Our pain can serve as the catalyst that leads us to true repentance and a full surrender of our hearts to Christ,
or we can choose, as I did for years, to rebel and run as far away from our Father as possible. Let me just say that in my choosing to rebel and run, no matter how far I tried to go, nothing ever fixed the pain, and in retrospect, my Father followed me every step of the way; pursuing me relentlessly, and waiting patiently until the day that my pain ultimately drove me to true repentance and running back into His loving arms.

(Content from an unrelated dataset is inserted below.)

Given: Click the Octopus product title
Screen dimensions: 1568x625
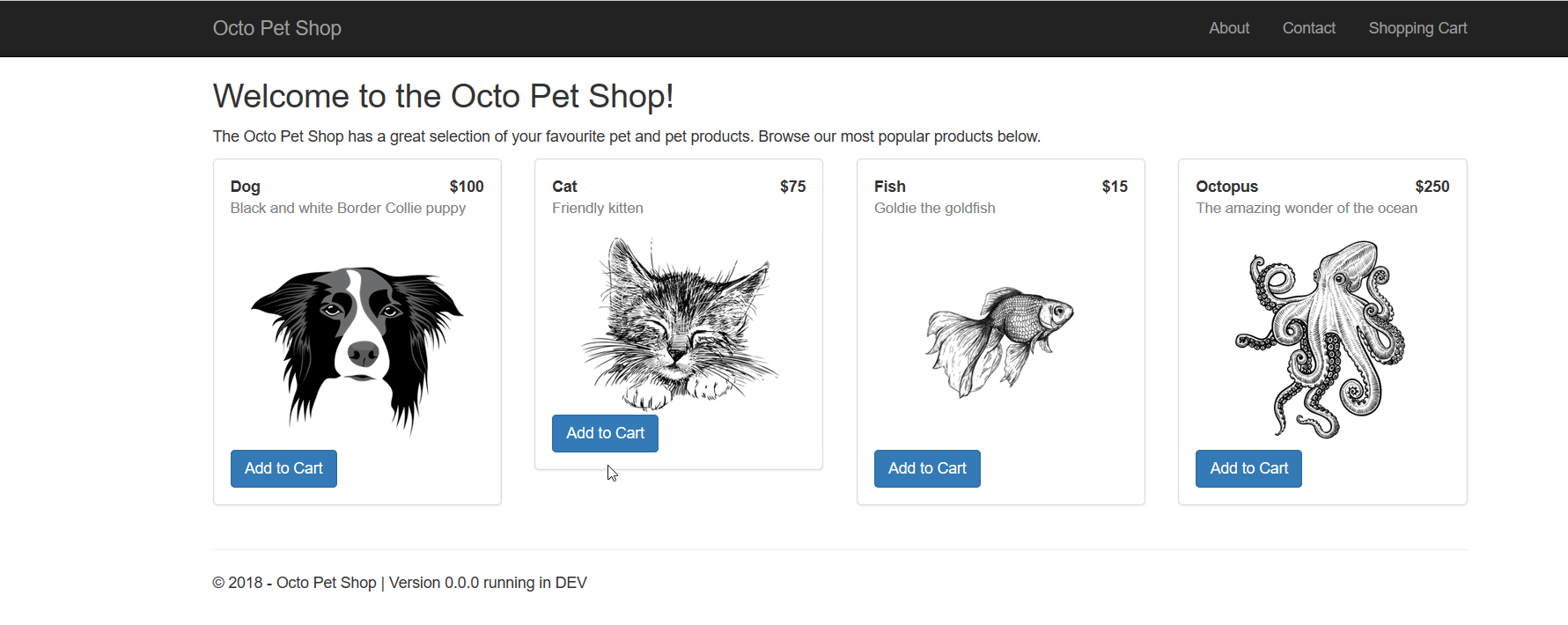Looking at the screenshot, I should pos(1226,187).
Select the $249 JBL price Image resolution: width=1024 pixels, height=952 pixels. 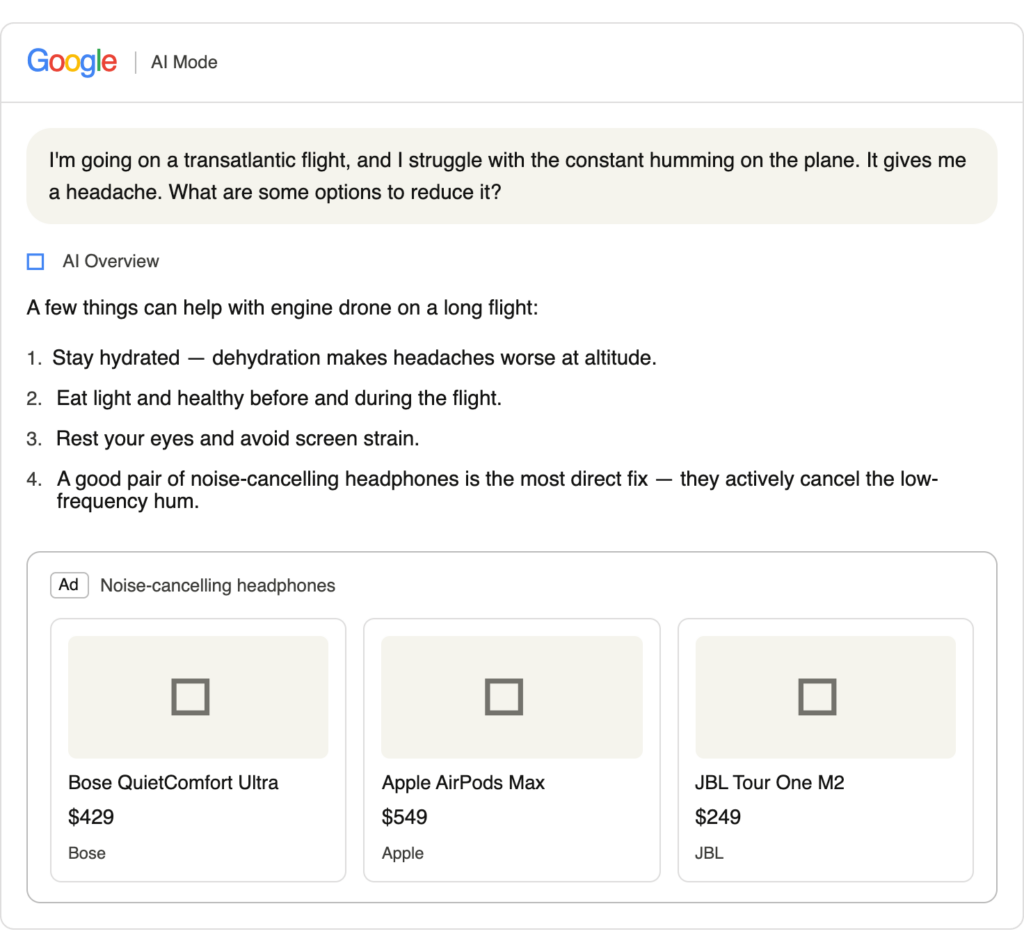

My rebellion ultimately led me to the greatest revelation of my life: Although we may never understand it and in the moment we cannot see it, God allows the pain in our lives to produce what we need the most; repentance, surrender, trust, and ultimately, astounding growth in our faith and belief in Jesus Christ. Our pain, when left in the hands of our Creator, has the enormous potential to plant the flag of truth within our fortress of pain which is otherwise, unbreakable, unproductive, and immovable when left in our human hands.
God does not allow us to experience pain, to rebel or tread upon paths that are not meant for us because He does not care; He allows the pain and the broken paths of our lives to produce a grief within our spirit that will lead us back to Him, wide-open, heart in pieces, with a genuine repentance that lands us right at the foot of His cross and ultimately saves our lives.
As it is, I rejoice, not because you were grieved, but because you were grieved into repenting. For you felt a godly grief, so that you suffered no loss through us. For godly grief produces a repentance that leads to salvation without regret, whereas worldly grief produces death. // 2 Corinthians 7:9-10
Surrender the pain of your rebel soul into the unimaginably capable hands of your matchless Father.
Let Him use your rebellion to lead you to true repentance, and trust that no matter how much it hurts, or how far you may have wandered, He is always right by your side, pursuing you, waiting for you, loving you, and calling you back into His loving and grace-filled arms.